Jimenez has been a bit of an enigma since arriving in Cleveland last season in a Trade Deadline deal with the Rockies. The Indians hoped to benefit from the pitcher who posted a 19-8 record and 2.88 ERA for Colorado in 2010. Instead, Jimenez allowed 50 baserunners in 28 2/3 innings in his first five starts this season, while striking out a career-low 4.4 batters per nine innings. He threw at least 105 pitches in each of his previous four starts, but didn't last past the sixth inning in any of those outings.
On Sunday, he did issue five walks, but Jimenez surrendered just two hits while fanning six in seven scoreless frames.
"He's capable of doing that," said Rangers manager Ron Washington. "He has the talent, and he has done it before. Today was his day. If we could have put up some runs early it might have been a different story."
Darvish wasn't quite as sharp, but he fooled plenty of Indians batters. He notched at least two strikeouts in every inning but the first, employing his deep arsenal of pitches to neutralize most Cleveland threats. He couldn't prevent the Tribe from scratching across three runs in the third, an inning that provided all the backing that Jimenez needed.
Shortstop Asdrubal Cabrera produced a two-run double down the first-base line to score Johnny Damon and Jason Kipnis. Darvish settled in to punch out Travis Hafner and Carlos Santana, but Shin-Soo Choo reached on a two-out single and Cabrera scored when shortstop Elvis Andrus air-mailed a throw over the head of first baseman Michael Young.
Kipnis tacked on the Tribe's final run with a leadoff homer in the fourth inning. The solo blast extended his hitting streak to 10 games.
"He's impressive," Acta said of Darvish. "He's a big kid with a very good arm and what impressed me the most was his secondary stuff. Boy, he can spin the ball. I don't know how many pitches he has and I don't care, but that slider and curveball have very tight spin, and guys just take some awful swings against them. We do have a lot of guys in the league who can throw in the mid-90s, but not too many guys who can spin the ball like that."
Jimenez said he placed more pressure on himself, knowing the ability of the opposing pitcher.

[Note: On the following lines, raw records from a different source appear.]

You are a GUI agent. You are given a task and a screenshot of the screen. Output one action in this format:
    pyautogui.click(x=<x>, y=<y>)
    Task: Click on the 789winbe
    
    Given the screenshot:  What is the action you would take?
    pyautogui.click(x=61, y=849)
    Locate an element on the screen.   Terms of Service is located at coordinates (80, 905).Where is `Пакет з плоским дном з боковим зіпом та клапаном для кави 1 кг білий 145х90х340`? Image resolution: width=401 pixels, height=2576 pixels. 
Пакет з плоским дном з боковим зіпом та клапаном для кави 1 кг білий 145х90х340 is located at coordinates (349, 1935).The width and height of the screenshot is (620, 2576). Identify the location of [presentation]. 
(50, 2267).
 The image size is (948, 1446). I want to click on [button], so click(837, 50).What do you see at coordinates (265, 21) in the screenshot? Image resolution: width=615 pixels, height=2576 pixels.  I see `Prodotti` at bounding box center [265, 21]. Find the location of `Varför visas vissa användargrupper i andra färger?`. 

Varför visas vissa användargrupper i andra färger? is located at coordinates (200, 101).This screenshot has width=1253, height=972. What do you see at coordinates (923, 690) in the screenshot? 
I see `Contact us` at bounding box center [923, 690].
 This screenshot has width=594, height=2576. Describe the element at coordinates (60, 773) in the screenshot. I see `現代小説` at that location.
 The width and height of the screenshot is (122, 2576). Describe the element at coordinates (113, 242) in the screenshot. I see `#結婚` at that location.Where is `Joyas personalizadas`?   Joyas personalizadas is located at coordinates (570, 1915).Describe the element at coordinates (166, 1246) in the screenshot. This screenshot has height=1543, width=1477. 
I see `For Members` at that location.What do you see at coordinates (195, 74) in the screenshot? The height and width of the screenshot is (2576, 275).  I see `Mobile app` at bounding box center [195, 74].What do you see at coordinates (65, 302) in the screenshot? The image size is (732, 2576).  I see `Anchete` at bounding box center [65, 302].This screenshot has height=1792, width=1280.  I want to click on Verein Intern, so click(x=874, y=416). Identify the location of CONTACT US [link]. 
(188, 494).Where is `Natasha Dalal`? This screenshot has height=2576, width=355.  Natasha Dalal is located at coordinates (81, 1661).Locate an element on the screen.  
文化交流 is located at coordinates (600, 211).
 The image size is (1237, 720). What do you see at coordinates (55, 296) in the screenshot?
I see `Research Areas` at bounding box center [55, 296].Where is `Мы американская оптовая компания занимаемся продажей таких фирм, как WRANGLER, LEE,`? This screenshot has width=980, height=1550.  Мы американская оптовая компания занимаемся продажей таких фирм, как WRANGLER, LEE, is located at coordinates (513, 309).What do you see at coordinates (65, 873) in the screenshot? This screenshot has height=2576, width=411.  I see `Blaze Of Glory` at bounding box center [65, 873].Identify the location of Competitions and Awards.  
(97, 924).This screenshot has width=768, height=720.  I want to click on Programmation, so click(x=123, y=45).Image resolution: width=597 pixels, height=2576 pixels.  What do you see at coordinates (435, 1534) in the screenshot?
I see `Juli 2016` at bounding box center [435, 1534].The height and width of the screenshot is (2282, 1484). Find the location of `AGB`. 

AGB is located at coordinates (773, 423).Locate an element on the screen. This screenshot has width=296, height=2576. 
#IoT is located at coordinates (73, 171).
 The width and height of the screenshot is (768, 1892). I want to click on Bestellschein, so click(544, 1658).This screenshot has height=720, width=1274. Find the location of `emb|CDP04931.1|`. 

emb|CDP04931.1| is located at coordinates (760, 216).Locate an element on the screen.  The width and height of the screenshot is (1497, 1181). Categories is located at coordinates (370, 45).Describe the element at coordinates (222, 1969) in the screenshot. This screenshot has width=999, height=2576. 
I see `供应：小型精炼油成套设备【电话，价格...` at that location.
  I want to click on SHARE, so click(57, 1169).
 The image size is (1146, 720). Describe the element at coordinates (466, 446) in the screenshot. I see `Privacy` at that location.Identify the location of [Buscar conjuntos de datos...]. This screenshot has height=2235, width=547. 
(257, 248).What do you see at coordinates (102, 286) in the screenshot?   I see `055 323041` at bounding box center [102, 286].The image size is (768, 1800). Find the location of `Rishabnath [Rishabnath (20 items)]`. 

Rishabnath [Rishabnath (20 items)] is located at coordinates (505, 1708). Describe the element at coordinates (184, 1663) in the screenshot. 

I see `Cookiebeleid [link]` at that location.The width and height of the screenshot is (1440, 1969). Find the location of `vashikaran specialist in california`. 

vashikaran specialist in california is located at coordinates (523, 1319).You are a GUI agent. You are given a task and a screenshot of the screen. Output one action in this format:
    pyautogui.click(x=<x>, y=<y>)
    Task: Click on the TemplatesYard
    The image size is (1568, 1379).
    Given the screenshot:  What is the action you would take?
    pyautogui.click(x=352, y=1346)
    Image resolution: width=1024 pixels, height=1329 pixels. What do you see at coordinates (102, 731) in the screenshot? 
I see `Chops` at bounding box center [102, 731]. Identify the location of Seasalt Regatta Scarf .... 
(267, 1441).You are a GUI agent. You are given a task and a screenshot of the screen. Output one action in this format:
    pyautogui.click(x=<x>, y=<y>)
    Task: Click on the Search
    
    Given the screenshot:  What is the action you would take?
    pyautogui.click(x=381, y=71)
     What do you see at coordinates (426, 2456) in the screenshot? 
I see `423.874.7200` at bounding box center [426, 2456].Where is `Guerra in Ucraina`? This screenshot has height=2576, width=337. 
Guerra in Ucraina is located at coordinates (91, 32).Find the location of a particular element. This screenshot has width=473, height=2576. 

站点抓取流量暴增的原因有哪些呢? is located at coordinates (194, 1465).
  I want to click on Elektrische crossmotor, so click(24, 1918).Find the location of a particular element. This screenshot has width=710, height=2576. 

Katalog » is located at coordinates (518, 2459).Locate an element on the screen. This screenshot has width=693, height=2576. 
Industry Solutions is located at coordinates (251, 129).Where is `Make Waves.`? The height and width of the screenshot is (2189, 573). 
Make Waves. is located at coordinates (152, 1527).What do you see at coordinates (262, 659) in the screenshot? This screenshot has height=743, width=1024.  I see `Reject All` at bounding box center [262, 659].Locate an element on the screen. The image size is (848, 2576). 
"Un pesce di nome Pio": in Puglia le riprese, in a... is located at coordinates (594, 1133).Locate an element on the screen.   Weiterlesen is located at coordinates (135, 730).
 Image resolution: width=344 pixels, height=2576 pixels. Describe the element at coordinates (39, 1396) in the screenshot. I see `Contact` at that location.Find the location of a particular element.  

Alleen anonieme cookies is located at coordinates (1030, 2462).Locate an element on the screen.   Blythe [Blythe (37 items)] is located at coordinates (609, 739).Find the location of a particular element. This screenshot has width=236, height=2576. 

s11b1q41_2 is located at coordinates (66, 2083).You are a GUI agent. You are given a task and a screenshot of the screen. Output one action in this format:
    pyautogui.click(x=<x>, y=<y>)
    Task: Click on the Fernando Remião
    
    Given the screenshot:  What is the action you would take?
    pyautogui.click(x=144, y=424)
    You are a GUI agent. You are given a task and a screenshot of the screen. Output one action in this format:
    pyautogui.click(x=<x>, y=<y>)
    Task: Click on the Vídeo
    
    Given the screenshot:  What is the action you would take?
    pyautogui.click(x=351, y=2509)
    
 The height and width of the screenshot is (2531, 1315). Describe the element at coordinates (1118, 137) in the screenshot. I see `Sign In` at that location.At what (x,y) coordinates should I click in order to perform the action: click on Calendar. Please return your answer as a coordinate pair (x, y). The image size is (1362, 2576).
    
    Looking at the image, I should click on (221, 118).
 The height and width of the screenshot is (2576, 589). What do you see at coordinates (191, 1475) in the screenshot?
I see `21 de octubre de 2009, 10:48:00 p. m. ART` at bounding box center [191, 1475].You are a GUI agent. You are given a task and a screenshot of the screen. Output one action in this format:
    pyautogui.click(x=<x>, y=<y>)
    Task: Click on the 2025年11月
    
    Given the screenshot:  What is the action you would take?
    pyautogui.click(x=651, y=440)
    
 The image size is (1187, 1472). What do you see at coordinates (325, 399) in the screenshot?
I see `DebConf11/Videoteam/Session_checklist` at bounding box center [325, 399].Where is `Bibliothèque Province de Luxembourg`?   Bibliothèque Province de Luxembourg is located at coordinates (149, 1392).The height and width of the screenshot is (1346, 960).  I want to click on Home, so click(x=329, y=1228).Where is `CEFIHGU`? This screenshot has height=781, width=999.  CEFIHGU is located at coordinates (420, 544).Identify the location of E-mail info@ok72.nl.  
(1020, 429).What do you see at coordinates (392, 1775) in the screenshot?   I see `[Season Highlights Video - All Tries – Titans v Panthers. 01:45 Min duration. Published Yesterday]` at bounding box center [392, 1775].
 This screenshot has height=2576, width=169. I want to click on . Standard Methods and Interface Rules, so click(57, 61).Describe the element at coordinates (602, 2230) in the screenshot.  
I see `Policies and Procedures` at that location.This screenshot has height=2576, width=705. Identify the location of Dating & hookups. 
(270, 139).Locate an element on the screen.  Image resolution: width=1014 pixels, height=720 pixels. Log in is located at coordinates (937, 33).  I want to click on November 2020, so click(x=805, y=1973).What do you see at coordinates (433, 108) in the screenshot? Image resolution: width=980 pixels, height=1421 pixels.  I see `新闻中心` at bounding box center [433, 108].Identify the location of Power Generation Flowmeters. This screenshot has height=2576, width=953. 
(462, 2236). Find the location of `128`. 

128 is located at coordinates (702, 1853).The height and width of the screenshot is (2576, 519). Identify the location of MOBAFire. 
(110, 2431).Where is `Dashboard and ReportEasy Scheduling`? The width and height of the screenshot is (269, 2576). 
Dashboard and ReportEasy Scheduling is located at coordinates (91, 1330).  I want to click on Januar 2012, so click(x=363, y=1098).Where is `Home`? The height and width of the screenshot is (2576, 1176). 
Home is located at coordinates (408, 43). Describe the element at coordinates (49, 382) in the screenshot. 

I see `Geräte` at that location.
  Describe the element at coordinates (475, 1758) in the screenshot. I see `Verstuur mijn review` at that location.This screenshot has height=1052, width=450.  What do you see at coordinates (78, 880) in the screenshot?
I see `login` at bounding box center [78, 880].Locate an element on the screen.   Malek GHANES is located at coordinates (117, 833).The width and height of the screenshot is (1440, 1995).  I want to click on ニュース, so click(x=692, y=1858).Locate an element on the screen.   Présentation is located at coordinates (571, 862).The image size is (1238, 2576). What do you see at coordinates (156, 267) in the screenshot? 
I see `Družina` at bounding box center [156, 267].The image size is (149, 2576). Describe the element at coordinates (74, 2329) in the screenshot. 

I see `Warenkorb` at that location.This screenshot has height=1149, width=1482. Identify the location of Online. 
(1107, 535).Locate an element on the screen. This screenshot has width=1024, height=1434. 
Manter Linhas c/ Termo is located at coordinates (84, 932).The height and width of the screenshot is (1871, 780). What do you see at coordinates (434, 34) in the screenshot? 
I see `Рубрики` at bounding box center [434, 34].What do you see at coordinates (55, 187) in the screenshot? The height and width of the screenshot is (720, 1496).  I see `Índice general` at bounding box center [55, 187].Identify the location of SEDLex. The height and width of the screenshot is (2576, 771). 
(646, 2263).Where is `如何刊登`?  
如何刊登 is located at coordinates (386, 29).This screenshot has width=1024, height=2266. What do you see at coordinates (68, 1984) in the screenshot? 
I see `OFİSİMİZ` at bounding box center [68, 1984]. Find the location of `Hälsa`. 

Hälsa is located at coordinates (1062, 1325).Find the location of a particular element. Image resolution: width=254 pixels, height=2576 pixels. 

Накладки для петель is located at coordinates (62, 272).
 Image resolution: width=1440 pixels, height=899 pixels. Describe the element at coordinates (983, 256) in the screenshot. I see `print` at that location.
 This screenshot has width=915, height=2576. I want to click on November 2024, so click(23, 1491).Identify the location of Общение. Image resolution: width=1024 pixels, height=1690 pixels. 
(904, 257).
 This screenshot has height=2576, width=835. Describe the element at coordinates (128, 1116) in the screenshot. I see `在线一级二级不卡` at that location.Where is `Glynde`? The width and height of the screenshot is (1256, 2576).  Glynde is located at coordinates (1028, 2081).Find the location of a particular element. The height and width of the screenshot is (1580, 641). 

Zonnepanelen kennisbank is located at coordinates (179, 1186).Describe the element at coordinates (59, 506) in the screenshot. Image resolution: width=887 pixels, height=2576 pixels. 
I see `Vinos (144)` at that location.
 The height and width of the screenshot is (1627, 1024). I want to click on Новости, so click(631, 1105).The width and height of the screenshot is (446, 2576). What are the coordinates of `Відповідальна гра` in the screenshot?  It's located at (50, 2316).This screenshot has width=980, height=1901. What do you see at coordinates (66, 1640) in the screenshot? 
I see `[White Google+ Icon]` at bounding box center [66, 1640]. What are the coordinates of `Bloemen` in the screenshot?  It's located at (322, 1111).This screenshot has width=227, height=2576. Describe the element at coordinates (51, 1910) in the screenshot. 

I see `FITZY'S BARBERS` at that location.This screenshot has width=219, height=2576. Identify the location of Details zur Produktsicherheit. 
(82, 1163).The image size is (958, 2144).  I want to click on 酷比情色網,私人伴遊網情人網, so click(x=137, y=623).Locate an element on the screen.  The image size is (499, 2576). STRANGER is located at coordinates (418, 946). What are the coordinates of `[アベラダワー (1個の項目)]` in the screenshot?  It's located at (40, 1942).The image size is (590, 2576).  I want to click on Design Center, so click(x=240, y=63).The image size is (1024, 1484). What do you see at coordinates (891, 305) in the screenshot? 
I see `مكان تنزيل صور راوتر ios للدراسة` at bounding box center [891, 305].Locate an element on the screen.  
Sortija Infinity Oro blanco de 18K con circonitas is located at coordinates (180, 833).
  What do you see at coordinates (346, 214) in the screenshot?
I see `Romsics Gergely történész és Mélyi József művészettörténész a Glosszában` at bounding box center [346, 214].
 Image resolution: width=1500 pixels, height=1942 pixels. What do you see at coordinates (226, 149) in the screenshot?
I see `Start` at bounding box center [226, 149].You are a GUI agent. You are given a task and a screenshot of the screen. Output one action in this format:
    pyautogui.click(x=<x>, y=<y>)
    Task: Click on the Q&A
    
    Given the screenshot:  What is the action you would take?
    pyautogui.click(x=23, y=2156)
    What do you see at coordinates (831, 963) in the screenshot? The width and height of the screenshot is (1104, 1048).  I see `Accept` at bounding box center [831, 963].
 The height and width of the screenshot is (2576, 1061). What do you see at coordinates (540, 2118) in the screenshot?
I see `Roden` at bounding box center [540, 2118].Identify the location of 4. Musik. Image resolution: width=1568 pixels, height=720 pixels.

"You have to go out there and bring your 'A' game because he's really tough," Jimenez said. "I've seen him on TV, the guy is out there pitching well every time and giving his team a chance to win."
The lanky righty certainly held his own. There have been concerns about his fastball velocity in recent weeks, but Jimenez routinely touched 94 and 95 mph on the radar gun. He skillfully mixed his heater with an array of curveballs and sliders that constantly caught hitters off balance.
Jimenez has worked extra with pitching coach Scott Radinsky over the last two weeks, tweaking the front shoulder movement in his herky-jerky delivery to produce more torque and power.
"It's still a work in progress," Jimenez said. "It's really hard to make adjustments, but hopefully everything comes together. ... Commanding all of my pitches, that was the main thing today. I was able to throw my slider, curve, changeup, everything for a strike."
That command seemed to come to Jimenez once Acta chipped in his two cents in the third inning.
"I wanted to make sure we were getting the right message across and be the judge in the middle," Acta said. "It was basically about pitch selection, and I thought he had better command of his breaking ball than his fastball. I went out there and said, 'Hey, whatever you can throw for strikes, go for it.'"
A consistent Jimenez could go a long way in solidifying Cleveland's rotation. After all, his effort on Sunday gave the Indians a quality start in all three games of the series, the first time an opponent has recorded three in one series against the Rangers this year.
"It's really impressive," Jimenez said. "It says a lot about our rotation. We're not scared to go out there and face any team. If we execute pitches, we're going to be able to get outs."